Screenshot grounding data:
------------

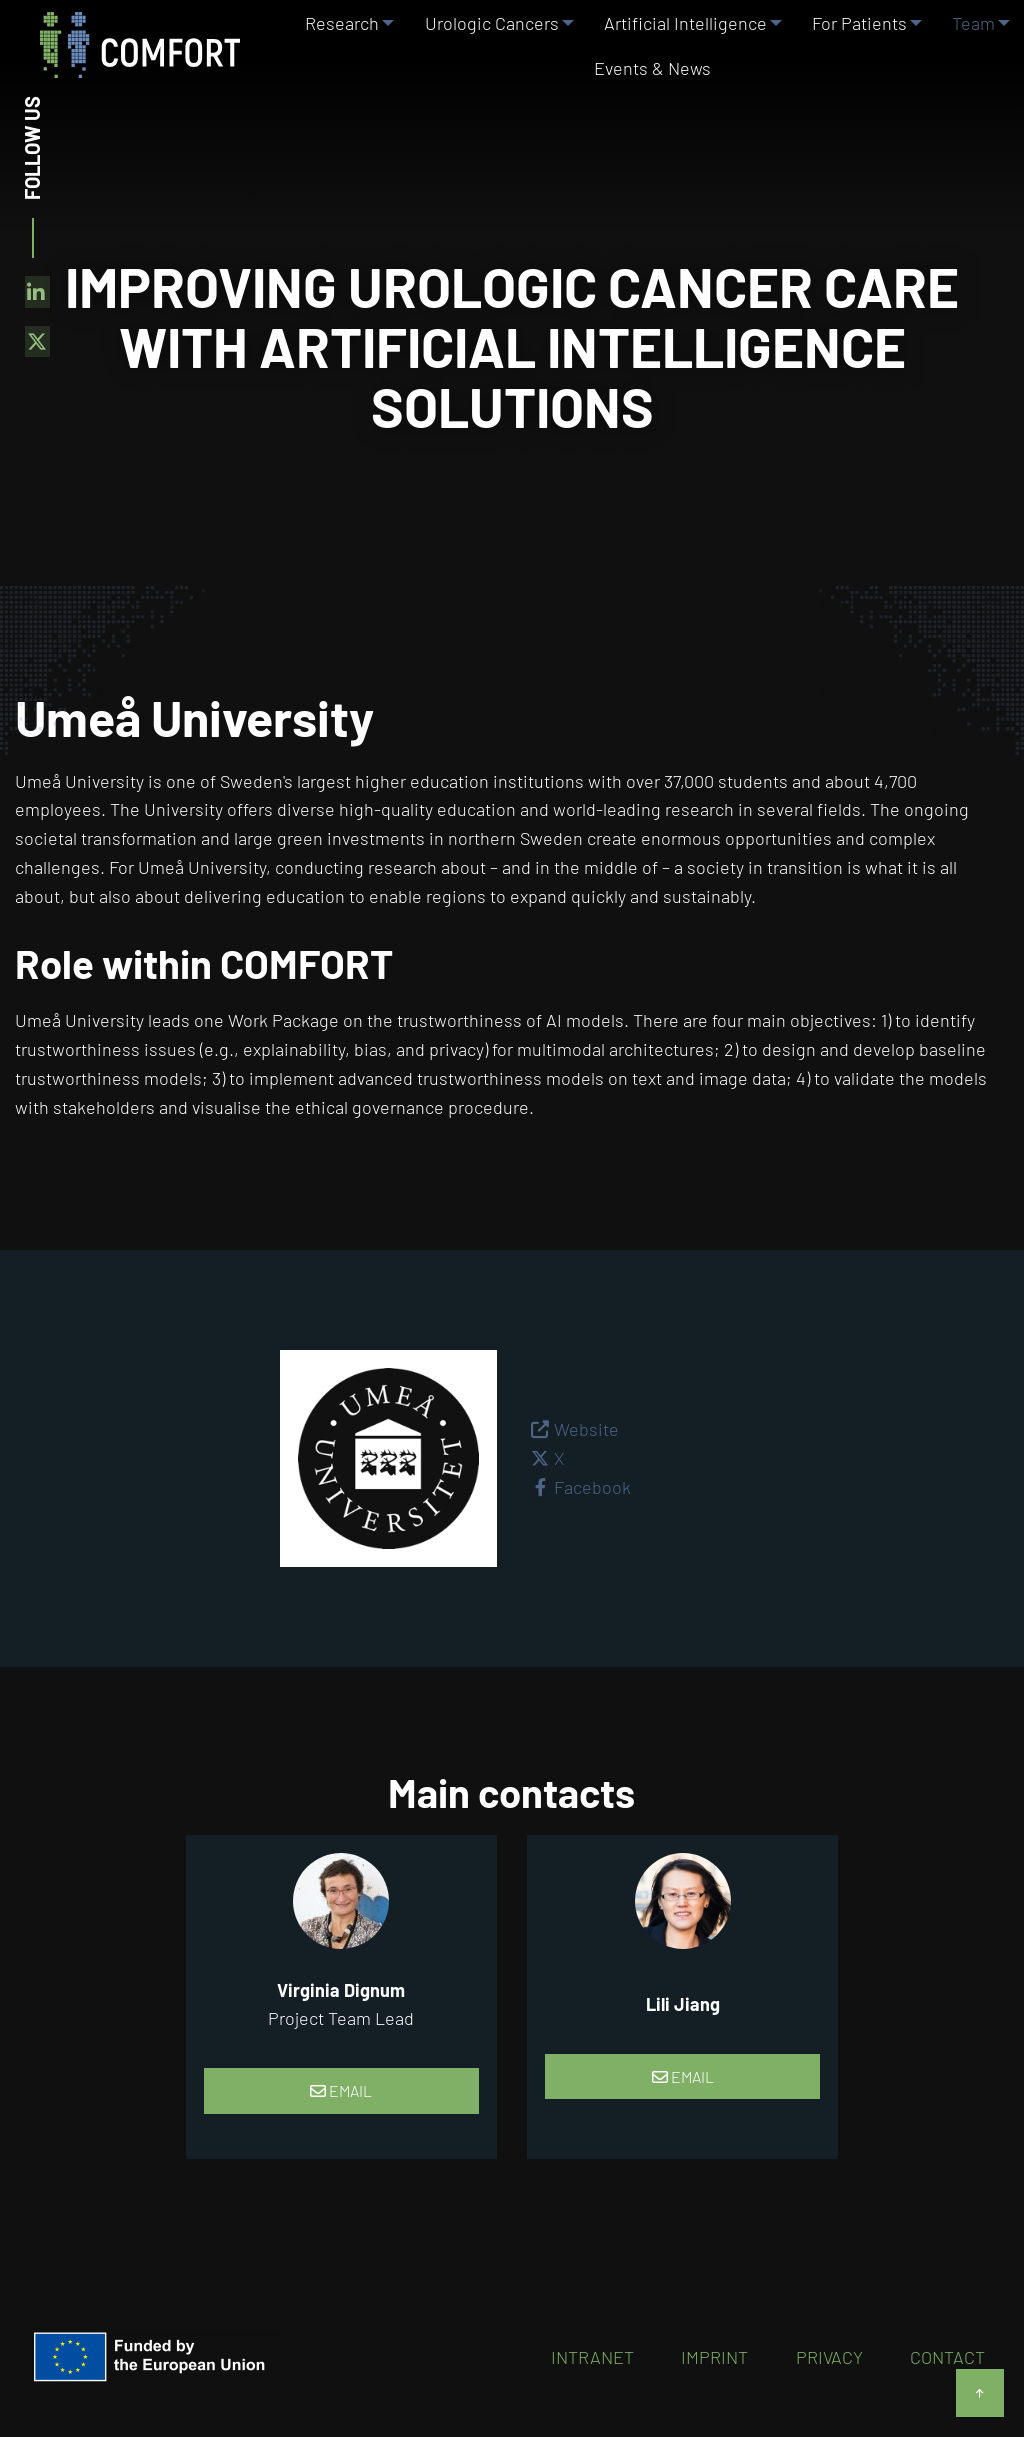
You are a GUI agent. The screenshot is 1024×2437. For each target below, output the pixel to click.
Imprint (714, 2357)
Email (341, 2090)
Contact (947, 2357)
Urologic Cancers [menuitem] (485, 39)
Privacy (829, 2357)
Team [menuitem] (968, 39)
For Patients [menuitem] (854, 39)
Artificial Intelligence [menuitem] (679, 39)
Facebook (592, 1487)
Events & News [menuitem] (652, 117)
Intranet (592, 2357)
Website (586, 1429)
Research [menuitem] (336, 39)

------------

EXERCISE INSTRUCTIONS:
All records above are to be repeated exactly, with the images left out.

THE COMPLETED TASK:
You are a GUI agent. The screenshot is 1024×2437. For each target below, output the pixel to click.
Imprint (714, 2357)
Email (341, 2090)
Contact (947, 2357)
Urologic Cancers [menuitem] (485, 39)
Privacy (829, 2357)
Team [menuitem] (968, 39)
For Patients [menuitem] (854, 39)
Artificial Intelligence [menuitem] (679, 39)
Facebook (592, 1487)
Events & News [menuitem] (652, 117)
Intranet (592, 2357)
Website (586, 1429)
Research [menuitem] (336, 39)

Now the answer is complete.